Please restate each entry that follows word for word.

Pixel coordinate grounding data
********************

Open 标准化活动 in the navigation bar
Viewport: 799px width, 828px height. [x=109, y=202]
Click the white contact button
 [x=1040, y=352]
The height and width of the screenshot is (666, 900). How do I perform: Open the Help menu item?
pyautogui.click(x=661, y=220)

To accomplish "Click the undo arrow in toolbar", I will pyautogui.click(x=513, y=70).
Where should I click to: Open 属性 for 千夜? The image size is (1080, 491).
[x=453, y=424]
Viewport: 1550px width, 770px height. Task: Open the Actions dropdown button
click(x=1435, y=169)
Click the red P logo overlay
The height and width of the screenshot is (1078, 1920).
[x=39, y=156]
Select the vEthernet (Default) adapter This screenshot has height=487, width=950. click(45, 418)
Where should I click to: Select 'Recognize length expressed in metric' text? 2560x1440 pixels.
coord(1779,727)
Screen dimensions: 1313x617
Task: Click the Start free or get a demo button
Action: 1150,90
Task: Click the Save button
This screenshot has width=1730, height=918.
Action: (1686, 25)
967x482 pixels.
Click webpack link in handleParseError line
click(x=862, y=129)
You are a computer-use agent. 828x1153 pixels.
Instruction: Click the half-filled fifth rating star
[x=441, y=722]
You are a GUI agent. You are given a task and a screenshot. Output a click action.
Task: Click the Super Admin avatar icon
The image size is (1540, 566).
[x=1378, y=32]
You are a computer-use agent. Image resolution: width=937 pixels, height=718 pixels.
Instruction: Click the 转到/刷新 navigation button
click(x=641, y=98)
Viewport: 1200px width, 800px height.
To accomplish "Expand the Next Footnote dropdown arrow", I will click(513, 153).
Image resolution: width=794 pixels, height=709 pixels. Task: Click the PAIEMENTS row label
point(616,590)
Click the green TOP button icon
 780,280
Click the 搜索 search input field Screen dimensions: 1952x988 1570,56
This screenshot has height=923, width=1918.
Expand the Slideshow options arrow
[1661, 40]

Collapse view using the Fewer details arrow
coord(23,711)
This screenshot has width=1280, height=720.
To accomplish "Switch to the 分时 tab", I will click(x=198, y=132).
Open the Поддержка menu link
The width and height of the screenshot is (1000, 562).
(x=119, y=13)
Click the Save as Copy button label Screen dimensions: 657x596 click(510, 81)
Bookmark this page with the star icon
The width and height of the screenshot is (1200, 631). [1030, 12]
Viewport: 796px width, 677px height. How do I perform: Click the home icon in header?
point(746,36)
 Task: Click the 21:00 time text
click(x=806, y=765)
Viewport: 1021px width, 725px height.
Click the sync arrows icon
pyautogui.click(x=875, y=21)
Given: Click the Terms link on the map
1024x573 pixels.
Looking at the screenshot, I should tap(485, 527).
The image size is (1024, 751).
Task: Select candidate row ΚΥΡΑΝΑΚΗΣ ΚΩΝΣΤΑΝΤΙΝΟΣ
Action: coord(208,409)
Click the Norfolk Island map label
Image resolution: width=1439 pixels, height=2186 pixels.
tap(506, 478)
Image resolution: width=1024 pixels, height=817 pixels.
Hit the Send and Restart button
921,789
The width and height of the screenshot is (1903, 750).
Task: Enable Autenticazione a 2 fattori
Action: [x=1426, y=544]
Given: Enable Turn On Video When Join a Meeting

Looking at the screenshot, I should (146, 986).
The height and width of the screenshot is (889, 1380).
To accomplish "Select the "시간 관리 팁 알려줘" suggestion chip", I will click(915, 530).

********************

# Reply to the task:
Open 标准化活动 in the navigation bar
Viewport: 799px width, 828px height. [x=109, y=202]
Click the white contact button
 [x=1040, y=352]
The height and width of the screenshot is (666, 900). How do I perform: Open the Help menu item?
pyautogui.click(x=661, y=220)

To accomplish "Click the undo arrow in toolbar", I will pyautogui.click(x=513, y=70).
Where should I click to: Open 属性 for 千夜? The image size is (1080, 491).
[x=453, y=424]
Viewport: 1550px width, 770px height. Task: Open the Actions dropdown button
click(x=1435, y=169)
Click the red P logo overlay
The height and width of the screenshot is (1078, 1920).
[x=39, y=156]
Select the vEthernet (Default) adapter This screenshot has height=487, width=950. click(45, 418)
Where should I click to: Select 'Recognize length expressed in metric' text? 2560x1440 pixels.
coord(1779,727)
Screen dimensions: 1313x617
Task: Click the Start free or get a demo button
Action: 1150,90
Task: Click the Save button
This screenshot has width=1730, height=918.
Action: (1686, 25)
967x482 pixels.
Click webpack link in handleParseError line
click(x=862, y=129)
You are a computer-use agent. 828x1153 pixels.
Instruction: Click the half-filled fifth rating star
[x=441, y=722]
You are a GUI agent. You are given a task and a screenshot. Output a click action.
Task: Click the Super Admin avatar icon
The image size is (1540, 566).
[x=1378, y=32]
You are a computer-use agent. Image resolution: width=937 pixels, height=718 pixels.
Instruction: Click the 转到/刷新 navigation button
click(x=641, y=98)
Viewport: 1200px width, 800px height.
To accomplish "Expand the Next Footnote dropdown arrow", I will click(513, 153).
Image resolution: width=794 pixels, height=709 pixels. Task: Click the PAIEMENTS row label
point(616,590)
Click the green TOP button icon
 780,280
Click the 搜索 search input field Screen dimensions: 1952x988 1570,56
This screenshot has height=923, width=1918.
Expand the Slideshow options arrow
[1661, 40]

Collapse view using the Fewer details arrow
coord(23,711)
This screenshot has width=1280, height=720.
To accomplish "Switch to the 分时 tab", I will click(x=198, y=132).
Open the Поддержка menu link
The width and height of the screenshot is (1000, 562).
(x=119, y=13)
Click the Save as Copy button label Screen dimensions: 657x596 click(510, 81)
Bookmark this page with the star icon
The width and height of the screenshot is (1200, 631). [1030, 12]
Viewport: 796px width, 677px height. How do I perform: Click the home icon in header?
point(746,36)
 Task: Click the 21:00 time text
click(x=806, y=765)
Viewport: 1021px width, 725px height.
Click the sync arrows icon
pyautogui.click(x=875, y=21)
Given: Click the Terms link on the map
1024x573 pixels.
Looking at the screenshot, I should tap(485, 527).
The image size is (1024, 751).
Task: Select candidate row ΚΥΡΑΝΑΚΗΣ ΚΩΝΣΤΑΝΤΙΝΟΣ
Action: coord(208,409)
Click the Norfolk Island map label
Image resolution: width=1439 pixels, height=2186 pixels.
tap(506, 478)
Image resolution: width=1024 pixels, height=817 pixels.
Hit the Send and Restart button
921,789
The width and height of the screenshot is (1903, 750).
Task: Enable Autenticazione a 2 fattori
Action: [x=1426, y=544]
Given: Enable Turn On Video When Join a Meeting

Looking at the screenshot, I should (146, 986).
The height and width of the screenshot is (889, 1380).
To accomplish "Select the "시간 관리 팁 알려줘" suggestion chip", I will click(915, 530).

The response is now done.